We have pleasant reminiscences of the amiable, thoughtful, and spirituelle Mme. de Remusat, who has left us such vivid records of the social and intimate life of the imperial court. A studious and secluded childhood, prematurely saddened by the untimely fate of her father in the terrible days of 1794, an early and congenial marriage, together with her own wise penetration and clear intellect, enabled her to traverse this period without losing her delicate tone or serious tastes. She had her quiet retreat into which the noise and glare did not intrude, where a few men of letters and thoughtful men of the world revived the old conversational spirit. She amused her idle hours by writing graceful tales, and, after the close of her court life and the weakening of her health, she turned her thoughts towards the education and improvement of her sex. Blended with her wide knowledge of the world, there is always a note of earnestness, a tender coloring of sentiment, which culminates towards the end in a lofty Christian resignation.

We meet again at this time a woman known to an earlier generation as Mme. de Flahaut, and made familiar to us through the pens of Talleyrand and Gouverneur Morris. She saw her husband fall by the guillotine, and, after wandering over Europe for years as an exile, became the wife of M. de Souza, and, returning to Paris, took her place in a quiet corner of the unaccustomed world, writing softly colored romances after the manner of Mme. de La Fayette, wearing with grace the honors her literary fame brought her, and preserving the tastes, the fine courtesies, the gentle manners, the social charms, and the delicate vivacity of the old regime.

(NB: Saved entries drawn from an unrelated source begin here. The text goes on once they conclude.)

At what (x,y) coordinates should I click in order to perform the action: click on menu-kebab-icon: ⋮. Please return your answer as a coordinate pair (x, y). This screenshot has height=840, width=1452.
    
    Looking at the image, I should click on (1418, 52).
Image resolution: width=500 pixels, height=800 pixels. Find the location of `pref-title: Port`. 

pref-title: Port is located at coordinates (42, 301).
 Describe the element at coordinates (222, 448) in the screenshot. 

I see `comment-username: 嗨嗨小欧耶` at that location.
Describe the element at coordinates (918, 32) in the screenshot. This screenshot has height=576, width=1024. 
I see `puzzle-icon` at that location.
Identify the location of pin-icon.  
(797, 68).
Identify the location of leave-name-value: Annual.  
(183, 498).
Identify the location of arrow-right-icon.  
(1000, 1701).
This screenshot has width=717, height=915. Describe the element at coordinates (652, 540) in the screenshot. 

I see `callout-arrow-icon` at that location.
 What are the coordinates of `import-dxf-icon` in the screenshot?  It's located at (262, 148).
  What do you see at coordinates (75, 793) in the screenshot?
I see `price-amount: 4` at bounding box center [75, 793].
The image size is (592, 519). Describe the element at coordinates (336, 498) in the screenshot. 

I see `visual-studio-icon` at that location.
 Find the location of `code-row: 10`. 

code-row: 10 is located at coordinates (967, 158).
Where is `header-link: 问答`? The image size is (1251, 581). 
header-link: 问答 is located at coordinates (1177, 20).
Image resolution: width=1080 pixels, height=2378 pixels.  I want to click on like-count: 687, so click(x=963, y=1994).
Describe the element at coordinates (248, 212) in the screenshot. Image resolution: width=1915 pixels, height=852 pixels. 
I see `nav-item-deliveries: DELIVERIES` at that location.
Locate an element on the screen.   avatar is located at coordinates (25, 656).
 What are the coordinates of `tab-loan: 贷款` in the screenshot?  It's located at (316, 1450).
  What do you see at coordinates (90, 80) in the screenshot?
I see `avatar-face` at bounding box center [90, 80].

One recalls, too, Mme. de Duras, whose father, the noble and fearless Kersaint, was the companion of Mme. Roland at the scaffold; who drifted to our own shores until the storms had passed, and, after saving her large fortune in Martinique, returned matured and saddened to France. As the wife of the Duc de Duras, she gathered around her a circle of rank, talent, and distinction. Chateaubriand, Humboldt, Curier, de Montmorency were among her friends. What treasures of thought and conversation do these names suggest! What memories of the past, what prophecies for the future! Mme. de Duras, too, wore gracefully the mantle of authorship with which she united pleasant household cares. She, too, put something of the sad experiences of her own life into romances which reflect the melancholy of this age of restlessness and lost illusions. She, too, like many of the women of her time whose youth had been blighted by suffering, passed into an exalted Christian strain. The friend of Mme. de Stael, the literary CONFIDANTE of Chateaubriand, the woman of many talents, many virtues, and many sorrows, died with words of faith and hope and divine consolation on her lips.

The devotion of Mme. de Cantal, the mysticism of Mme. Guyon, find a nineteenth-century counterpart in the spiritual illumination of Mme. de Krudener. Passing from a life of luxury and pleasure to a life of penitence and asceticism, singularly blending worldliness and piety, opening her salon with prayer, and adding a new sensation to the gay life of Paris, this adviser of Alexander I, and friend of Benjamin Constant, who put her best life into the charming romances which ranked next to "Corinne" and "Delphine" in their time; this beautiful woman, novelist, prophetess, mystic, illuminee, fanatic, with the passion of the South and the superstitious vein of the far North, disappeared from the world she had graced, and gave up her life in an ecstasy of sacrifice in the wilderness of the Crimea.